About a kilometer up the road from the plant is the proposed
site for a 10,000 barrels per day refinery. The thinking is that Electromaxx
can import crude oil, refine it to get the Heavy Fuel Oil (HFO) to run their
thermal power plant – and one other in Arua, and the rest – petrol, diesel,
kerosene and bitumen, they can sell on the open market. It makes economic sense, as it costs almost
the same to land a barrel of HFO as one of crude oil in Tororo, the difference
is the additional fuel products they can distil from the crude oil and sell on
the market.
"It works on paper, but Electromaxx did not factor in Uganda’s officialdom...
The project has gone silent for the last three or so years,
because somebody has decided that this plant will be competition for the much
larger one in western Uganda and has decided to hold on to the license. A
license they were supposed to get long before the 20,000 bpd refinery in
western Uganda. The western Uganda refinery will be fed out of Uganda’s own
crude deposits.
Electromaxx has already committed to $40 million in clearing
the site, initial civil works, some of the plant already at the scene and
signed commitments to import the crude oil from Nigeria. Four years of trooping
from government office to government office has proven futile.
In the meantime, a six-year facility to finance the deal is
being serviced on a monthly basis, straining Electromaxx and its parent
company, Simba Group’s cashflows to breaking point. Simba Group’s founder and
chairman is Ugandan businessman Patrick Bitature.
Electromaxx have been here before.
At the beginning of the century they were frustrated from
getting a license to develop the aforementioned thermal power generation plant,
in one instance told to their faces that such investments can only be managed
by “foreign investors”. After failing to win the Namanve thermal generation
plant, Simba Group sued government for their right to develop the plant. The
Tororo plant was a compromise site they were awarded to drop the suit.
Since then they have not only increased the installed
capacity of the Tororo plant from the initial 20MW to 89 MW but have also
continued to set up an 8MW thermal power plant in Arua that has gone some way
to ease the power situation in the region.
"Aggravating the Group’s cashflow situation is the government holding on to millions of dollars in payments due to the Tororo and Arua plant...
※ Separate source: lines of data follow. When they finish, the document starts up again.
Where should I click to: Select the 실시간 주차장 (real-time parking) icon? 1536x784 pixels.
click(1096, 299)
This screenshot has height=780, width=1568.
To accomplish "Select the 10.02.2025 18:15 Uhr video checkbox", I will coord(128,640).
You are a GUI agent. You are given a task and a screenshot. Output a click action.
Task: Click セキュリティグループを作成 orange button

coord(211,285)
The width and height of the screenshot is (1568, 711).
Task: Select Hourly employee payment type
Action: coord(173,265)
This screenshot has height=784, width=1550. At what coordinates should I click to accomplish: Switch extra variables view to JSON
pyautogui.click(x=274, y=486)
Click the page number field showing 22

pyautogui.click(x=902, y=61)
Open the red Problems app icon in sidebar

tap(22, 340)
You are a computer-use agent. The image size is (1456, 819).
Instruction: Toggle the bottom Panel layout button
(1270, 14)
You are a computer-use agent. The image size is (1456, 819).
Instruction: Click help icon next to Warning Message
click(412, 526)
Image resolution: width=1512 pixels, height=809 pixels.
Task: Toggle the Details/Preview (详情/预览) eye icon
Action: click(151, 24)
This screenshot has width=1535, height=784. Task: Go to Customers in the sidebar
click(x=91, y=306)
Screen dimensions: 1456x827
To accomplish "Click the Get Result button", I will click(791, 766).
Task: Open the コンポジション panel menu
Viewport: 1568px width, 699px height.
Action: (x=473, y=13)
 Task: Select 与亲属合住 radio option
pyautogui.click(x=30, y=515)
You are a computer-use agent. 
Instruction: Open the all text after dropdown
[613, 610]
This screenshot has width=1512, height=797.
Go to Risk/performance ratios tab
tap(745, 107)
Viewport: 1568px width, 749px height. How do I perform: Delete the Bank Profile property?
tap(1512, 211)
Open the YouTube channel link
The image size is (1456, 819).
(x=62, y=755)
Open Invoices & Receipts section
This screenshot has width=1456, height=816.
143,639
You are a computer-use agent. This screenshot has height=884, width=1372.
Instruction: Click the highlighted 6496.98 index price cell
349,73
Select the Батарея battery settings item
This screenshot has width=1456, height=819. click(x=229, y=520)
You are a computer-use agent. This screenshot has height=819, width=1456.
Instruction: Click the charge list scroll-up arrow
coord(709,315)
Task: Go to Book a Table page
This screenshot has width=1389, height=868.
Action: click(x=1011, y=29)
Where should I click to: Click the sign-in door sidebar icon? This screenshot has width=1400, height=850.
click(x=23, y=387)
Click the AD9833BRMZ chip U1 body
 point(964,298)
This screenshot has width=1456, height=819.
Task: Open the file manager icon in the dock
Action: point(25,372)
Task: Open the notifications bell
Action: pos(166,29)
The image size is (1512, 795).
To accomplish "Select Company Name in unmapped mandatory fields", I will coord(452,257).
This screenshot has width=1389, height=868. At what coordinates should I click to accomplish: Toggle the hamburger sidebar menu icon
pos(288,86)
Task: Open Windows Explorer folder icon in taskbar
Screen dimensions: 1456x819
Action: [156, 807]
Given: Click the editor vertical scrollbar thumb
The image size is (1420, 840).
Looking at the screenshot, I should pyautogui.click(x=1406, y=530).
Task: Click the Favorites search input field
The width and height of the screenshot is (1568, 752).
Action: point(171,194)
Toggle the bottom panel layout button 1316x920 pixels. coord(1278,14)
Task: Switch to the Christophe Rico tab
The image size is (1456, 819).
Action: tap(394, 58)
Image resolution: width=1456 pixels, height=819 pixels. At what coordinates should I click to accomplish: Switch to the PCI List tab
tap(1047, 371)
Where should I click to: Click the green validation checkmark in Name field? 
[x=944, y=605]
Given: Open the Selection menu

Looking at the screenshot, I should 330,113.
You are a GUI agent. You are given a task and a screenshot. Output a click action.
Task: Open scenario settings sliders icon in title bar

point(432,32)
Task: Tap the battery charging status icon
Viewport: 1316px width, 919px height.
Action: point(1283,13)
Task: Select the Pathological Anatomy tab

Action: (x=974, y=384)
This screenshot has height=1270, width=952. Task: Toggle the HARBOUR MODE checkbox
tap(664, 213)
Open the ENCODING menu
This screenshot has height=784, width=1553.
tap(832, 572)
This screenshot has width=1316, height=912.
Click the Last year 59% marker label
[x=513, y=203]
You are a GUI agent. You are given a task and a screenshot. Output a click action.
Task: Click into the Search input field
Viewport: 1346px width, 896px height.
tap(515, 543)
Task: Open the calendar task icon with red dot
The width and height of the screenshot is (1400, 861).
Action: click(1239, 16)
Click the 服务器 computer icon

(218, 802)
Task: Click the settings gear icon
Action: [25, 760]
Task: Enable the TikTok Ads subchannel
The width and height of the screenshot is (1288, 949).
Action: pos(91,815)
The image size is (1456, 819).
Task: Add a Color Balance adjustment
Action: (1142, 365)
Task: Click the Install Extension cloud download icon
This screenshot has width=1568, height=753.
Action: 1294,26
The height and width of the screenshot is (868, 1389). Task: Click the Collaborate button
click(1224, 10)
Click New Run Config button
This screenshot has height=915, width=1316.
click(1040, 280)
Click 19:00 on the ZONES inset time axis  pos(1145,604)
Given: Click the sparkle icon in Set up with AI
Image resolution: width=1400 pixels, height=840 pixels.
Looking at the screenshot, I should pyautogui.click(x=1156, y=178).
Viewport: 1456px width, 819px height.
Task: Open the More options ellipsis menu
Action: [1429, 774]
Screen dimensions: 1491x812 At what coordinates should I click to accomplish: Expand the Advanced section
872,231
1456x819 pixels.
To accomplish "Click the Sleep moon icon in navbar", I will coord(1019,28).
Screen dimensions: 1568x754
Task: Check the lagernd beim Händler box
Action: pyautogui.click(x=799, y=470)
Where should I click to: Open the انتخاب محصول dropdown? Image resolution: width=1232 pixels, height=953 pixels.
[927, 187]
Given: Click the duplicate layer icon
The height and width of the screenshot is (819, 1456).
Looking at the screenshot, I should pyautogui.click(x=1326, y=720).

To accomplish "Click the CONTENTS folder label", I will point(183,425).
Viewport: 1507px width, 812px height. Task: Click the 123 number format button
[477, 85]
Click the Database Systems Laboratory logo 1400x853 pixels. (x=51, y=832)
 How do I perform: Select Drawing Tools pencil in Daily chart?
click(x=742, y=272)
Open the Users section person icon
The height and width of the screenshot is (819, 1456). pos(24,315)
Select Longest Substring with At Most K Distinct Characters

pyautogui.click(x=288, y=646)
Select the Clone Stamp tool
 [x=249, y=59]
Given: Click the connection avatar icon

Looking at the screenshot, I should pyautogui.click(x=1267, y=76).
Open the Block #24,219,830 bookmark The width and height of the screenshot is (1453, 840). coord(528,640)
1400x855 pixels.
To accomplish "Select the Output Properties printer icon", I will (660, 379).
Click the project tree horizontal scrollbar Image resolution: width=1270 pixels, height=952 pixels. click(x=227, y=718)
According to people intimately involved with the project,
supplying government has been a nightmare that has held back the growth of the
group, which up to that point was growing at prodigious pace on the back of its
telecom and real estate portfolios.
This single event has led to a bruising battle with South African-based financiers Vantage Capital over the last few weeks, who have resorted to a
public battle to recover a $10m debt to Simba Group they made out in 2014.
Vantage Capital’s attempt to take over Simba Group’s shares, they had held as
collateral for the loan, was frustrated by the Uganda Registration Bureau
Service (URBS), who denied their request on account of them not being legal
entity in Uganda. The court upheld URBS position and sent the two antagonists
to arbitration.
It’s widely known that Bitature and his Simba Group, saw
their fortunes take off with the entrance of MTN into this market. Previously a
night club operator, forex bureau owner and tour and travel agent, his
partnership with MTN, where he was the initial sole dealer of their airtime
allowed the Group to spread its wings in to the region – providing the same
services for Safaricom in Kenya, Vodacom in Tanzania and brief ill-fated foray
into Nigeria. In addition, he got into the hotel business before the Commonwealth
Heads of Government meeting (CHOGM) in 2007.
He is a local investor clearly on the rise.
"His misadventures with the government lend credence to the perception that government is willing to bend over backwards for foreign investors but for local investors not only do they leave them sink or swim but even go further to actively frustrate them....
According to the budget government owes suppliers almost
sh5trillion, some of these debts going back years.
The Simba Group situation is particularly galling because his refinery in Tororo fits in very well with the current flavour of the month – value addition. Is it possible that if Simba Group had had their refinery up and running by now we may not have been suffering the current pump prices that are now dangerously close to sh6,000 a liter?